Trecho do documento =>
* * * * * * * * *

Vamos ao tesouro da sabedoria popular. Conta-se que um louco procurava algo sobre o facho de luz de um poste. Outro louco se aproxima, pergunta o que ele estava procurando e obtém como resposta uma chave! O segundo louco pergunta se ele tem certeza de que perdera a chave naquele lugar. O primeiro diz que não, mas só ali havia bastante luz para que se pudesse ver alguma coisa. O segundo, espantado, diz que o primeiro é louco e propõe que ambos procurem a chave no escuro.
A emenda é tão ruim quanto o soneto. Procurar o que se perdeu no lugar errado, só porque está iluminado, ou no lugar certo, mas onde nada se pode enxergar, são duas saídas insensatas, pois ou nunca encontraremos o que queremos achar, ou, se acharmos, não poderemos reconhecer o que encontramos.
A anedota pode metaforizar, para alguns, a cegueira do destino humano, às voltas com o malogro inelutável da ilusória realização do desejo. Entre o desejo e o objeto existe sempre o empecilho da luz que nada ilumina ou da escuridão que nos impede de reconhecer, quando encontrarmos, aquilo mesmo que estamos procurando. Mas, como disse Henry James, “nosso destino jamais se frustra”. A idéia do insucesso “intrínseco” à natureza do desejo pode ser temperada com uma dose salutar de pragmatismo. Em vez de sucumbir à sedução da impossibilidade, por que não experimentar outra saída? Por exemplo no caso da anedota, por que não pensar em usar uma boa e simples lanterna? É isso que William James dizia, ao evocar o adágio escolástico: “Onde encontrar uma contradição, faça uma distinção”. Feita a distinção, o enigma ganha outra descrição, e, quem sabe, virão a surgir novos fachos de luz, novas lanternas e novos parceiros na busca do que desejamos.
E isso me lembra o filme de Todd Solondz, chamado aqui no Brasil de “Felicidade”, podemos usar da mesma anedota. A impressão que fica, ao assistir ao filme de Todd Solondz, é a de “loucos em busca de uma chave”. O diretor evita, com inteligência, a atitude de palmatória do mundo diante dos personagens. Não se trata de afirmar que os adultos se infantilizaram, que as crianças perderam a infância ou que as famílias de hoje, artificiais como bonecos playmobil, perderam o script do que fazer ou dizer, trata-se de mostrar o novo roteiro social da “felicidade”: a confissão e a autenticidade. Em nome da autenticidade, os indivíduos se sentem autorizados a confessar tudo o que sentem ou pensam, pouco importa o que decorra da confissão.
Á primeira vista, tudo parece uma honesta reação à hipocrisia dos velhos tempos. No novo código moral, toda ocultação é mentira, portanto qualquer sandice dita vale cem sabedorias caladas. De fato, é possível que algo de honesto exista em tudo isso. Mas, entre o compromisso com a verdade e a compulsão da confissão, existe um formidável abismo moral.

* * * * * * * * *

Registros armazenados =>
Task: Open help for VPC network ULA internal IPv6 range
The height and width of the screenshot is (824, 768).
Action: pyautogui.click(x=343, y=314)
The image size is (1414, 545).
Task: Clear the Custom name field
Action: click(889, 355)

* * * * * * * * *

Tarefas a resolver =>
[1] Transcreva o trecho do documento de "E isso me lembra" a "decorra da confissão.".
[2] Segundo o trecho do documento, qual nome o filme de Todd Solondz recebeu no Brasil?
[3] Segundo o trecho do documento, por que procurar a chave no lugar iluminado, mas errado, ou no lugar certo, mas escuro, são duas saídas insensatas?

Respostas em ordem =>
[1]
E isso me lembra o filme de Todd Solondz, chamado aqui no Brasil de “Felicidade”, podemos usar da mesma anedota. A impressão que fica, ao assistir ao filme de Todd Solondz, é a de “loucos em busca de uma chave”. O diretor evita, com inteligência, a atitude de palmatória do mundo diante dos personagens. Não se trata de afirmar que os adultos se infantilizaram, que as crianças perderam a infância ou que as famílias de hoje, artificiais como bonecos playmobil, perderam o script do que fazer ou dizer, trata-se de mostrar o novo roteiro social da “felicidade”: a confissão e a autenticidade. Em nome da autenticidade, os indivíduos se sentem autorizados a confessar tudo o que sentem ou pensam, pouco importa o que decorra da confissão.

[2] “Felicidade”.

[3] Porque, ou nunca encontraremos o que queremos achar, ou, se acharmos, não poderemos reconhecer o que encontramos.